Cloud Keyloggers?

Keystroke-logging computer viruses let crooks steal your passwords, and sometimes even read your e-mails and online chats. Recently, however, anonymous criminals have added insult to injury, releasing a keylogger strain that publishes stolen information for all the world to see at online notepad sharing sites such as pastebin.com.

Last week, security experts at BitDefender discovered a continuing stream of new entries at pastebin.com and pastebin.ca that included text files laid out in the format typically used by keystroke-logging malware. For example, each keypress in the log posted to pastebin.com is preceded by a listing of the program currently in focus on the victim’s screen, and each function key pressed is spelled out, so that when the victim hits the backspace or down arrow key, for instance, the keystroke log will show a “[back]” or “[down]” entry in place of each corresponding keypress (see the screenshot to the right).

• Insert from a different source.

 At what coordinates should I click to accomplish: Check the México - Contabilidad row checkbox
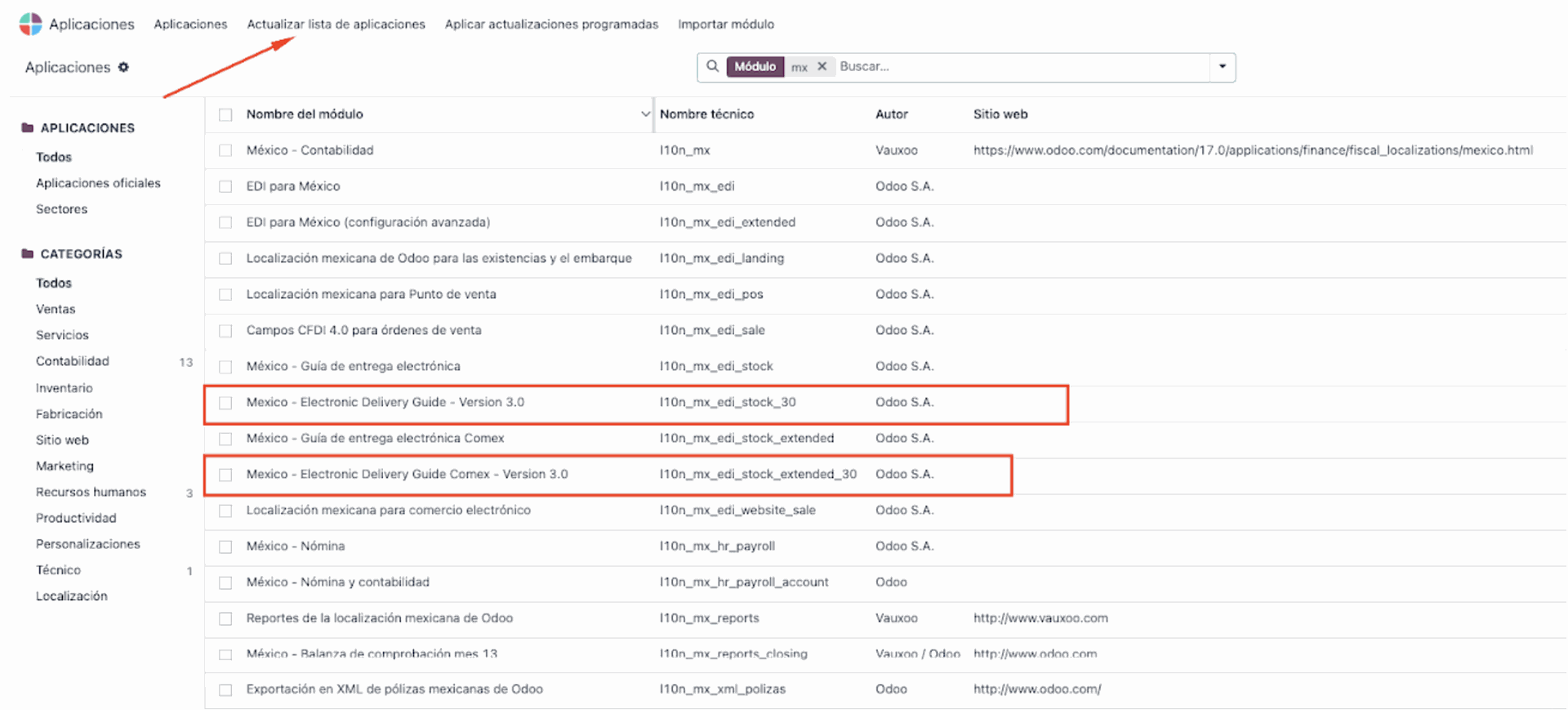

Typically, keystroke logging malware will submit stolen data to a Web server specified in the malware that the attacker controls. BitDefender theorizes that those responsible for creating this keylogger variant may have chosen pastebin.com because it is unlikely to be blocked by Web filters or malware blacklists.

I kept the pastebin.com home page open most of the weekend and refreshed it periodically, and confirmed that a relatively large number of keylogger records were being uploaded in real time to the free service. To the right is one of many screenshots I took of the files I found on Pastebin.com.

Pastebin owner Jeroen said Pastebin is aware of the problem and is working on a new version of the site that should block these automated keyloggers from posting their content there.

“This will take another week or two though,” Jeroen wrote in an e-mail to KrebsOnSecurity. “We also remove all reported pastes within 24 hours. But at this point in time people do need to warn us about them manually via the report pages.”

A great deal of what gets posted into pastebin.com appears to be programming code snippets and online gaming logs, but if you poke through the incoming posts long enough, you’re bound to find random gems by turns strange, funny, lurid and voyeuristic. Oh, and if you stumble upon any entries that look like keylogger reports, consider clicking the “report” button in the upper right of of the pastebin, per Jeroen’s suggestion.

I suspect that this particular keylogger variant is the work of amateurs or beginners trying out a new method, as many of the files keylogger reports I found included chat logs and snippets of e-mails. Most criminals are after financial information — such as credit and debit card account numbers and online banking credentials — and couldn’t care less about your everyday online conversations. Indeed, all of that extra data tends to quickly cause massive data storage problems for thieves, who often are dealing with monster amounts of data streaming from thousands of infected systems. Hence, criminals who have been doing this for a while tend to rely on keyloggers that are really more akin to what are known as form grabbers; the malware concentrates on recording the credentials that the victim passes when he or she logs in to an encrypted or unencrypted Web site.